Task description:
After finding the line with "Screen dimensions: 927x533", restate it and each remaining line of the material word for word, omitting every picture.

Extracted records:
————

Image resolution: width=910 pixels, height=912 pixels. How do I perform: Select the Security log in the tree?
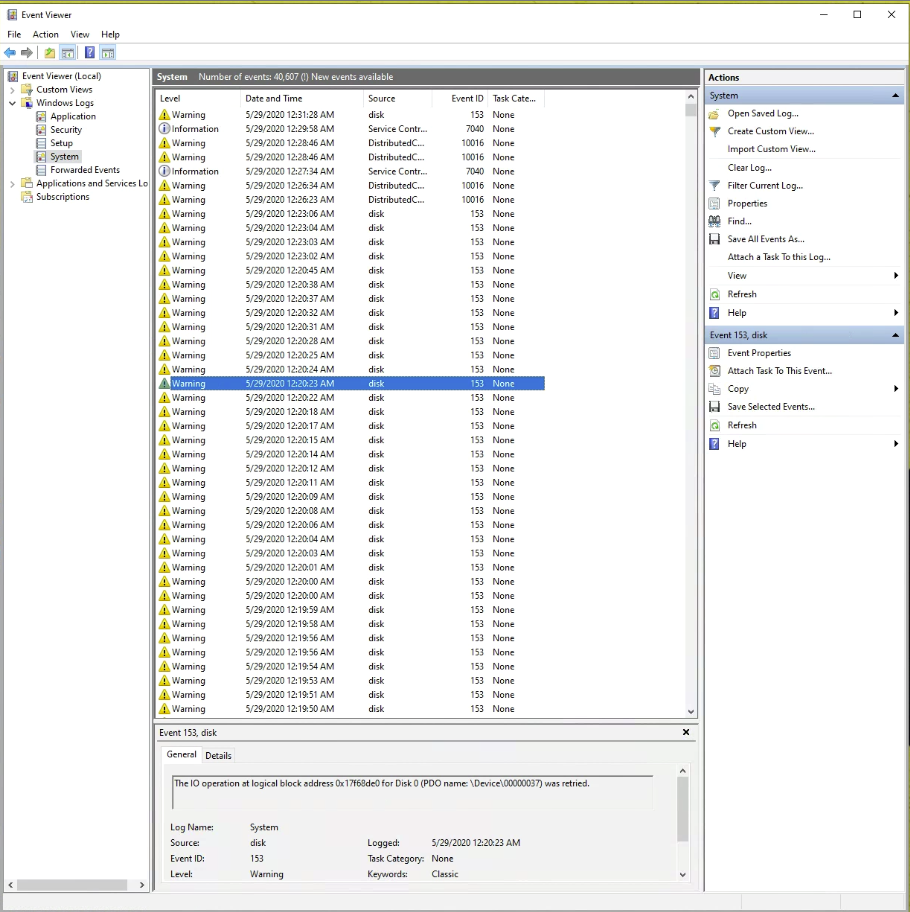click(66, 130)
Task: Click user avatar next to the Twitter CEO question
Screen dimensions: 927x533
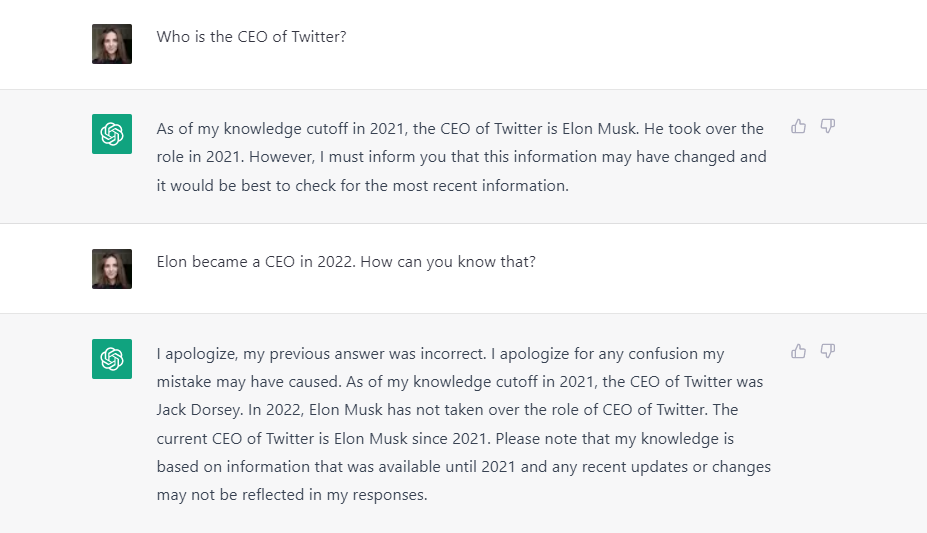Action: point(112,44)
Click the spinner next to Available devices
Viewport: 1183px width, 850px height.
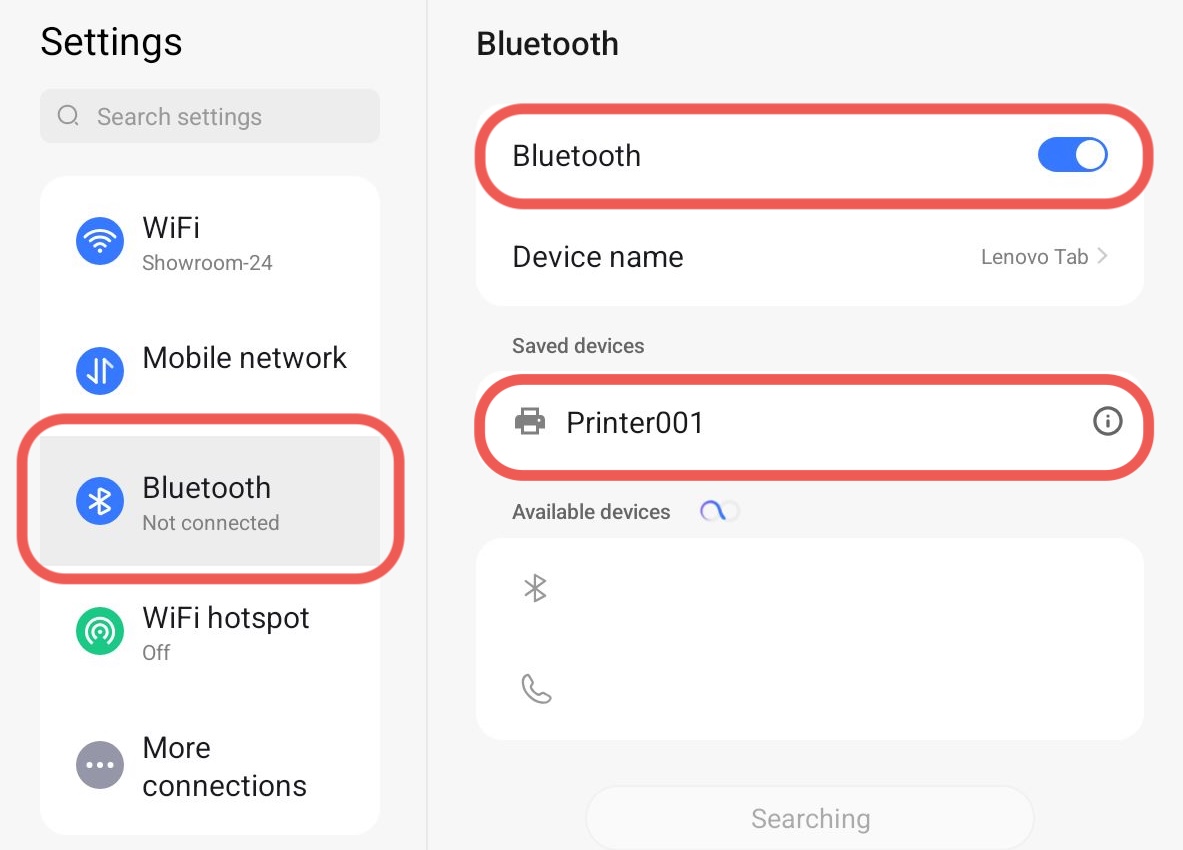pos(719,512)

————

Answer to the problem:
Screen dimensions: 927x533
Action: point(112,44)
Click the spinner next to Available devices
Viewport: 1183px width, 850px height.
pos(719,512)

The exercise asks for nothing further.